Arctic Bacteria Could Form Foundation of Lifesaving Drugs: Researchers

Arctic Bacteria Could Form Foundation of Lifesaving Drugs: Researchers
(*Shutterstock)
Zachary Stieber
1/15/2015
Updated:
7/18/2015

Bacteria growing in the Arctic could provide researchers with new antibiotics, a field that’s getting more urgent as time goes on.

Because it’s not cost-effective for pharmaceutical companies to search for new antibiotics, they’re coming onto the market less, while bacteria are becoming resistant to many of the current antibiotics. 

“If no one finds new antibiotics for common infections, what will happen is we will go back to the pre-antibiotic age in which a simple cut could turn into an infection that becomes deadly,” said Marcel Jaspars, founder of the PharmaSea project.

The initiative, funded by the European Union, brings research groups from around the world together in search of new antibiotics--and Jaspars has found promising leads in the Norwegian arctic. 

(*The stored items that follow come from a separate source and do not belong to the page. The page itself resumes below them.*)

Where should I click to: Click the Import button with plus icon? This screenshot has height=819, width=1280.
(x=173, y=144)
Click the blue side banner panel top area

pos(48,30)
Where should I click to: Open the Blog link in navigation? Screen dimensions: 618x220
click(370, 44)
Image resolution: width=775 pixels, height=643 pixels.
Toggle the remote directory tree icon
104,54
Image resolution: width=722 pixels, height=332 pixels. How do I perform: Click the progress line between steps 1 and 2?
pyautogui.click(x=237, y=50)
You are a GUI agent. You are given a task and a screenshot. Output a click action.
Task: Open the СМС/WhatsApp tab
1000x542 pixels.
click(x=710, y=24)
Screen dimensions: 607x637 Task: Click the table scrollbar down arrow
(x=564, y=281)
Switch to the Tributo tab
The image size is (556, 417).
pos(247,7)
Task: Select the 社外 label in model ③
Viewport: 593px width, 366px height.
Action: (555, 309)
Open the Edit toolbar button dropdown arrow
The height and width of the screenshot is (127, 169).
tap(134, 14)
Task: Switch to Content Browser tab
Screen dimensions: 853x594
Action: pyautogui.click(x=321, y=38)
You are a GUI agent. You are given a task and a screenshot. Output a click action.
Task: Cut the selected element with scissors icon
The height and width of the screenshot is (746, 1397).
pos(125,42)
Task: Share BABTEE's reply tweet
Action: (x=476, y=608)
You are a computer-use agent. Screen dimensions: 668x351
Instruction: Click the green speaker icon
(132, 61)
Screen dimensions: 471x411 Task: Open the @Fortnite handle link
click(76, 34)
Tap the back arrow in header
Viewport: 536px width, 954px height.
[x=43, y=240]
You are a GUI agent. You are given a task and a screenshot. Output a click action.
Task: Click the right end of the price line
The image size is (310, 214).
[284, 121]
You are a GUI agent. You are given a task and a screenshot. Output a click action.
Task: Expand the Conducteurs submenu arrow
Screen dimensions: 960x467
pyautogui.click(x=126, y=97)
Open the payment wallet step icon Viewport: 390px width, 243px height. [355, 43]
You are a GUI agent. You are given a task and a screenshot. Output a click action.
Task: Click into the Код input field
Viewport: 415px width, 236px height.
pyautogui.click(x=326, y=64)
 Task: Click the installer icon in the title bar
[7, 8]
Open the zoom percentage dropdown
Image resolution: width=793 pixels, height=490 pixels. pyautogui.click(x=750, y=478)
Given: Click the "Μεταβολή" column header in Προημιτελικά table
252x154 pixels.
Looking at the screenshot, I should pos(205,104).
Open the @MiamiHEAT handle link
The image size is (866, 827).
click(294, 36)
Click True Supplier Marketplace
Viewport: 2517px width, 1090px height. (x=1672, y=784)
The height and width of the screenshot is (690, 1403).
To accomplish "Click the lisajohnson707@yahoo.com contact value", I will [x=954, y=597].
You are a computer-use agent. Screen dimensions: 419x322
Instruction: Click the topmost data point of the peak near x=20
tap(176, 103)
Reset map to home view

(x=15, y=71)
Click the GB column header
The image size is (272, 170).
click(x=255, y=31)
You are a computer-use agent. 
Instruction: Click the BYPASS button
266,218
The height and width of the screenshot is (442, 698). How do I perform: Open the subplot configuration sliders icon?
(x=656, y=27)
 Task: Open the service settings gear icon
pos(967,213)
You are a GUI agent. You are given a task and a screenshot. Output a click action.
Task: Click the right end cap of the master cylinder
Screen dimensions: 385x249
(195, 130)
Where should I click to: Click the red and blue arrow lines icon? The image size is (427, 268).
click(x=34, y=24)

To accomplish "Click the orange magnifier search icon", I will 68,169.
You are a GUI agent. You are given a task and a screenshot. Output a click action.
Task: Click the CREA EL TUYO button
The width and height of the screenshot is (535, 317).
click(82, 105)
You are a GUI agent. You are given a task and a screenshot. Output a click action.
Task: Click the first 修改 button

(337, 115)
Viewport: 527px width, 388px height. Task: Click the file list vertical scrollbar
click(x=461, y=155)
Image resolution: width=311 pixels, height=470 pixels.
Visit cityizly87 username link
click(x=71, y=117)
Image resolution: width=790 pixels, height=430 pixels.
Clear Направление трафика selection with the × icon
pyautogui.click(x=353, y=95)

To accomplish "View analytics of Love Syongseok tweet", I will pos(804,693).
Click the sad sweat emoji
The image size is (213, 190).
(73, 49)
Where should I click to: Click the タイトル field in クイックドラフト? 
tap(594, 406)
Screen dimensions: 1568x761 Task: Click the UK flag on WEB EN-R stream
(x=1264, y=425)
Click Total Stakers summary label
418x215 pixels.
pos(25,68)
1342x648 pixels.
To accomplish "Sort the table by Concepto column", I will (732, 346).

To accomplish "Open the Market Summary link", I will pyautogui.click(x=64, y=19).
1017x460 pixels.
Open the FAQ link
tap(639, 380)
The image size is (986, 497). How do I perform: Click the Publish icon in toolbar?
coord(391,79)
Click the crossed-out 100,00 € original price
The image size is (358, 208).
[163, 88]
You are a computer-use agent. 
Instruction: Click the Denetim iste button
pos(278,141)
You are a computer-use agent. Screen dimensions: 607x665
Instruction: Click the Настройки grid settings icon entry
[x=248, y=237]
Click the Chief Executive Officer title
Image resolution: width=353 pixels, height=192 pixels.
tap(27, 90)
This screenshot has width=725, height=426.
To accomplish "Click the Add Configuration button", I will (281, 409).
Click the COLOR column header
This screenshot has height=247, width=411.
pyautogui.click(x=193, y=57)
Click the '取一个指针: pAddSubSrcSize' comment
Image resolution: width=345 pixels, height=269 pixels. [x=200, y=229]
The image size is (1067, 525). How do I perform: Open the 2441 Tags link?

Extreme environments are the best place to look because bacteria can’t be resistant to things they’ve never encountered before. 

Jaspars colleagues Jeannette Anderson, a cell biologist, and Robert Johansen, a marine biologist, are working in the icy waters to find potentially new bacteria. 

“They have to adjust for very different temperatures as compared to other parts of the world,” Anderson told CNN. “We think that since they are living in an extreme environment, they have developed some extreme strategies to survive.”

The early results are promising--several compounds are being tested in Norway and Scotland, showing initial signs of antibacterial properties. The research backs up what some previous studies had found, although researchers in 2006 did appear to find that drug-resistant bacteria had spread to the Arctic. “Bacteria with antimicrobial drug resistance could be imported into the region either by migratory birds or through human refuse (food, excretions) from fishermen, settlers, and prospectors in the area,” the other set of researchers said then.

The PharmaSea researchers are still working hard to provide the medicine.

“It is always very exciting when you get to the stage where you are the first person to see a bacteria,” said Jaspars, “or the first person to identify the structure of a new molecule that has the potential at that moment, to be a treatment for a difficult disease.”